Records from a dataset

/---

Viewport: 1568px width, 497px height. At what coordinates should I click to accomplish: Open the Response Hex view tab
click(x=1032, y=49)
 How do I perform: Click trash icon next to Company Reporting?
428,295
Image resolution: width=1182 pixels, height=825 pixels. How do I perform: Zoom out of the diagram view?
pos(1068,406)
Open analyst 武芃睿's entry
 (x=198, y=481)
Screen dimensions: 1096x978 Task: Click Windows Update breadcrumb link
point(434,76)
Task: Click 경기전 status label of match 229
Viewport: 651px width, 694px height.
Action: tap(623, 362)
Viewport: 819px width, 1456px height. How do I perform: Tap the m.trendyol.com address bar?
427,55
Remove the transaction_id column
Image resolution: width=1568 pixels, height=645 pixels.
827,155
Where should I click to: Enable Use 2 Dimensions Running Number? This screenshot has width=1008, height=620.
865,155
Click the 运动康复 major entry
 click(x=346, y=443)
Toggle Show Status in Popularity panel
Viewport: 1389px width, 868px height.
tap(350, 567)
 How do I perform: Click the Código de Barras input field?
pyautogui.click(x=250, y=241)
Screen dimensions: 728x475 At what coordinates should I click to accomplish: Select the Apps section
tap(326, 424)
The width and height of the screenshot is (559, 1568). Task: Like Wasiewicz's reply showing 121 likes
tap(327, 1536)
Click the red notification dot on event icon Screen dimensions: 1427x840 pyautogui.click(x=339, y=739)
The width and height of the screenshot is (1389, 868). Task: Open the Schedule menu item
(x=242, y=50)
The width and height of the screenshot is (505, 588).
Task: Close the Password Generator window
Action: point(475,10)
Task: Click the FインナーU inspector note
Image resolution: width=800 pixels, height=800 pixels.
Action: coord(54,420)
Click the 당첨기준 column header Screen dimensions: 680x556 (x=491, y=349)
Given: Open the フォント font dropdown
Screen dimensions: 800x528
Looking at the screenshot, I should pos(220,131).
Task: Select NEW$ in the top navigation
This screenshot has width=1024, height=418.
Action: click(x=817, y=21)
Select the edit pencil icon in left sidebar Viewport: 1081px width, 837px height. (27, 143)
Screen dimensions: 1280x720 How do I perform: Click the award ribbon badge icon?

\---

Reproduce the whole listing above line by line, leaving every character unchanged.

Viewport: 1568px width, 497px height. At what coordinates should I click to accomplish: Open the Response Hex view tab
click(x=1032, y=49)
 How do I perform: Click trash icon next to Company Reporting?
428,295
Image resolution: width=1182 pixels, height=825 pixels. How do I perform: Zoom out of the diagram view?
pos(1068,406)
Open analyst 武芃睿's entry
 (x=198, y=481)
Screen dimensions: 1096x978 Task: Click Windows Update breadcrumb link
point(434,76)
Task: Click 경기전 status label of match 229
Viewport: 651px width, 694px height.
Action: tap(623, 362)
Viewport: 819px width, 1456px height. How do I perform: Tap the m.trendyol.com address bar?
427,55
Remove the transaction_id column
Image resolution: width=1568 pixels, height=645 pixels.
827,155
Where should I click to: Enable Use 2 Dimensions Running Number? This screenshot has width=1008, height=620.
865,155
Click the 运动康复 major entry
 click(x=346, y=443)
Toggle Show Status in Popularity panel
Viewport: 1389px width, 868px height.
tap(350, 567)
 How do I perform: Click the Código de Barras input field?
pyautogui.click(x=250, y=241)
Screen dimensions: 728x475 At what coordinates should I click to accomplish: Select the Apps section
tap(326, 424)
The width and height of the screenshot is (559, 1568). Task: Like Wasiewicz's reply showing 121 likes
tap(327, 1536)
Click the red notification dot on event icon Screen dimensions: 1427x840 pyautogui.click(x=339, y=739)
The width and height of the screenshot is (1389, 868). Task: Open the Schedule menu item
(x=242, y=50)
The width and height of the screenshot is (505, 588).
Task: Close the Password Generator window
Action: point(475,10)
Task: Click the FインナーU inspector note
Image resolution: width=800 pixels, height=800 pixels.
Action: coord(54,420)
Click the 당첨기준 column header Screen dimensions: 680x556 (x=491, y=349)
Given: Open the フォント font dropdown
Screen dimensions: 800x528
Looking at the screenshot, I should pos(220,131).
Task: Select NEW$ in the top navigation
This screenshot has width=1024, height=418.
Action: click(x=817, y=21)
Select the edit pencil icon in left sidebar Viewport: 1081px width, 837px height. (27, 143)
Screen dimensions: 1280x720 How do I perform: Click the award ribbon badge icon?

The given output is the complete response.